Public demands answers on GenX from NC lawmakers

WILMINGTON, N.C. (WNCN) – The public wanted answers from North Carolina lawmakers who were meeting Wednesday in Wilmington.

They want to know if their drinking water is safe and how a company, Chemours, was able to discharge an unregulated chemical compound, GenX, downstream into the Cape Fear River for decades.

Dozens of people spoke before the General Assembly’s Environmental Review Commission.

“We’re concerned right now,” said Marvin Sparrow, who attended the meeting. “I really don’t know what the problems are with these chemicals. But I think no one is paying attention. No one is trying to find out.”

While a representative of Chemours was invited to attend the hearing, no one showed.

Chemours is a chemical manufacturer that disclosed to the state this summer that it discharged Gen X into the Cape Fear River near the Cumberland-Bladen County line with GenX flowing toward Wilmington. The state says the company has done so since the 1980’s.

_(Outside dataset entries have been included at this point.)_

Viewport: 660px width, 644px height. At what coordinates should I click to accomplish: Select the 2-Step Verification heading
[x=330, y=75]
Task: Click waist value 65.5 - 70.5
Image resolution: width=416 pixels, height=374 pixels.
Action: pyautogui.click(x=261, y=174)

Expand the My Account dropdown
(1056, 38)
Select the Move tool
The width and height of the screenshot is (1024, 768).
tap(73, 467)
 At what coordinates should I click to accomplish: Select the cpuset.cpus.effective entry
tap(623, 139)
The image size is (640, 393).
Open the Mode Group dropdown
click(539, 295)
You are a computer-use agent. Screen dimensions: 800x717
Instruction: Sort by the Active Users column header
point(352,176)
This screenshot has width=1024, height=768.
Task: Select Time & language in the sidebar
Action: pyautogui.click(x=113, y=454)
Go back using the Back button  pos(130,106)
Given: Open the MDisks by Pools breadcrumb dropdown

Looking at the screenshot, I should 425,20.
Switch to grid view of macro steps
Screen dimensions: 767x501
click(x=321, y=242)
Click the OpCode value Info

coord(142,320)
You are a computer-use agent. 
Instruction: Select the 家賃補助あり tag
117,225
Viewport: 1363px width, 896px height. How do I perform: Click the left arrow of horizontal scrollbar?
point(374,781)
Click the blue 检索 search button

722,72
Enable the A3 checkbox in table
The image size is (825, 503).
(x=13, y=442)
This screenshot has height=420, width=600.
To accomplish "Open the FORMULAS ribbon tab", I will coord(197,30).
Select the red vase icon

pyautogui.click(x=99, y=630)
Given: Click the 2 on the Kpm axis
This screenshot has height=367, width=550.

GenX is used to make Teflon.

“The bad actors are the people who are putting these chemicals in the water,” said Sen. Michael Lee, (R) New Hanover County.

“GenX is a wakeup call,” Erin Carey, a Wilmington resident, told the committee. “It’s one that should remind us how important it is to protect our water.”

One of the questions before state lawmakers is how much funding should go to the GenX issue.

“It is $2.5 million in a $23 billion budget that has a rainy day fund,” said Rep. Deb Butler, (D) New Hanover County. “It’s raining in Wilmington and we need that appropriation.”

Republican state senators have asked Governor Roy Cooper when his administration found out about the GenX discharge.

Department of Environmental Quality Secretary Michael Regan told CBS North Carolina his office found out in June and then demanded Chemours stop the discharge.

People from the area said they are asking questions, too, but urged lawmakers to leave politics at the door.

“We need to get ahead of this issue and not drag our feet,” said Harper Peterson, former Wilmington mayor.
There also is a federal investigation ongoing about the GenX discharge from Chemours.

DEQ has provided records and documents to a grand jury in Wilmington regarding Chemours’ Fayetteville facility.